## Excerpted passage:
'''

Since you are more intrested in the ($\Leftarrow$) part of the claim I will first prove that. For both parts of the proof, remeber that interior, exterior and boundary of a set is a partitioning of the whole space i.e. $int(A) \cup \partial A \cup ext(A) = X$ where all three sets are disjoint. Also, interior and exterior are open sets.

($\Leftarrow$) As you have said $int(A) \cup int(B) \subset int(A\cup B)$. So, I will only focus on proving $int(A\cup B) \subset int(A) \cup int(B)$.

Let $x \in int (A \cup B)$. If $x \in int(A)$ or $x \in int(B)$ then we are done. So, assume that $x \notin int(A)$ and $x \notin int(B)$.

By hypothesis, if $x \in \partial A \cap \partial B$ then $x \in \partial(A\cup B)$ but interior and boundary of $(A \cup B)$ are disjoint which is a contradiction. So, $x \notin \partial A \cap \partial B$.

Without loss of generality, assume that $x \notin \partial B$. Then, $x \in ext(B)$ and either $x \in \partial A$ or $x \in ext(A)$.

'''

## Data excerpts:

'''

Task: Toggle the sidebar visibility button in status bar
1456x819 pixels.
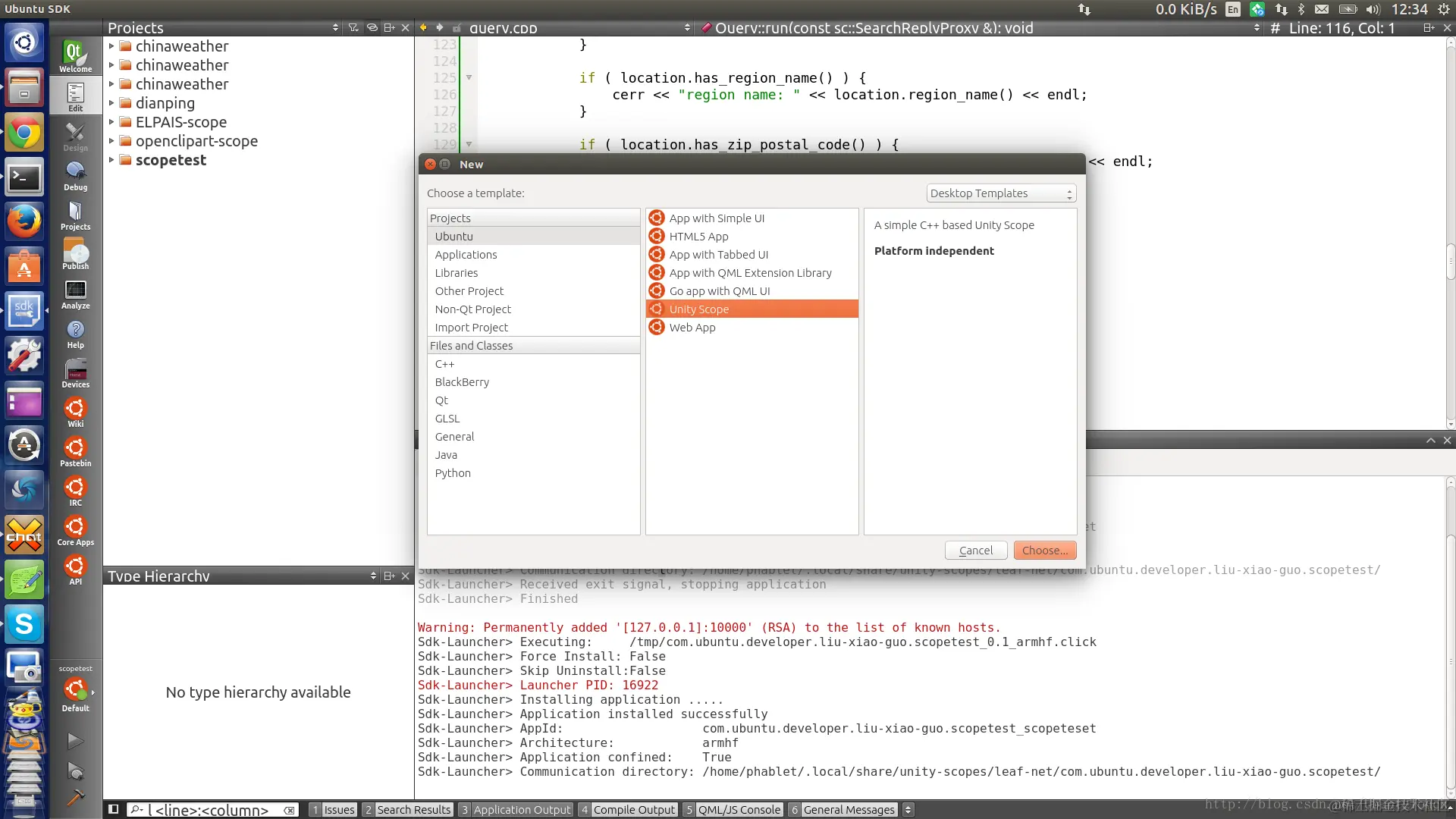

'''
'''

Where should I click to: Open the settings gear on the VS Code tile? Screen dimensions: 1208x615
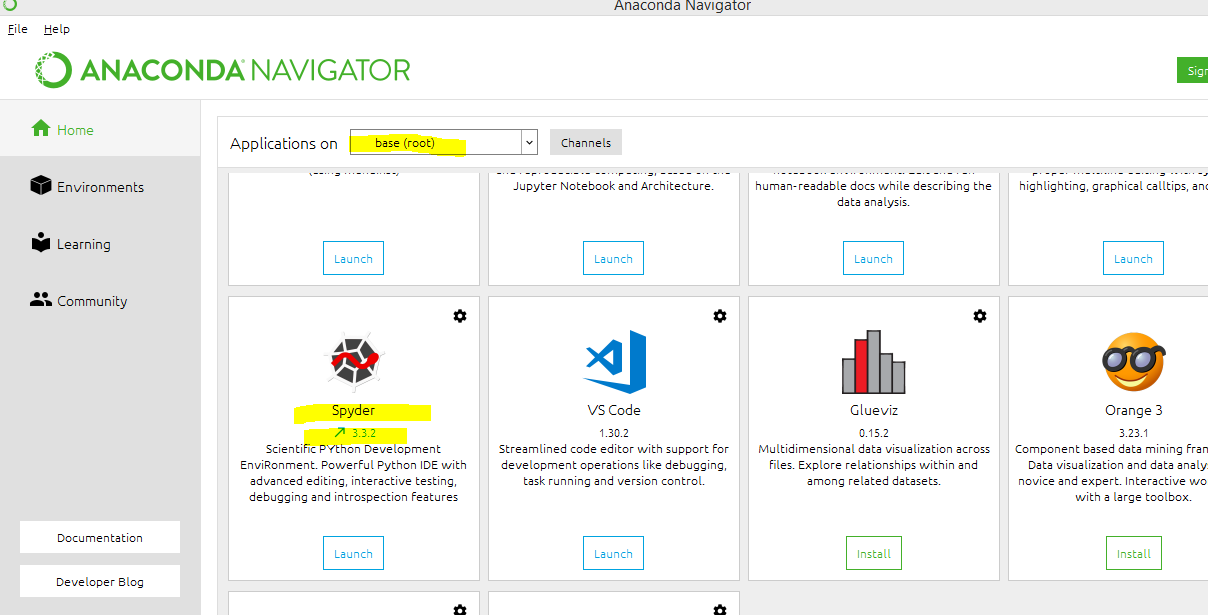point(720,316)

'''

## Work instructions:
(a) In the proof about the interior of a union, rename "hypothesis" to "assumption" in the passage starting with "By hypothesis, if" and going on through "or $x \in ext(A)$.".
(b) In the proof about the interior of a union, which two of the sets that partition the space are said to be open?
(c) Pick up the proof about the interior of a union after its last sentence and carry the argument on.

## Answers to the exercise:
(a)
By assumption, if $x \in \partial A \cap \partial B$ then $x \in \partial(A\cup B)$ but interior and boundary of $(A \cup B)$ are disjoint which is a contradiction. So, $x \notin \partial A \cap \partial B$.

Without loss of generality, assume that $x \notin \partial B$. Then, $x \in ext(B)$ and either $x \in \partial A$ or $x \in ext(A)$.

(b) The interior and the exterior.

(c)
Case 1: $x \in \partial A$,

Since $x \in ext(B)$, there is a neighborhood $V \subset B^C$ of x. Since $x \in int(A \cup B)$ there is a neighborhood $U \subset (A\cup B)$ of x. Then, $U \cap V$ is a neighborhood of $x$ in $X$. Note that $(U \cap V) \subset (A\cup B) \cap B^C \subset A$. But since $x \in \partial A$, any neighborhood of $x$ must intersect non-trivially with $A^C$. Hence, it is a contradiction. So, $x \notin \partial A$.

Case 2: $x \in ext(A)$,

$x \in int(A \cup B) \subset A \cup B \subset \bar A \cup \bar B = (int(A) \cup \partial A) \cup (int(B) \cup \partial B)$. However $x \in ext(A)$ and $x \in ext(B)$ implying that $x \notin int(A) \cup \partial A$ and $x \notin int(B) \cup \partial B$ which is a contradiction.

Therefore, $x \in int(A)$ or $x \in int(B)$ i.e. $x \in int(A) \cup int (B)$.

$ (\Rightarrow) $ Let $x \in \partial A \cap \partial B$.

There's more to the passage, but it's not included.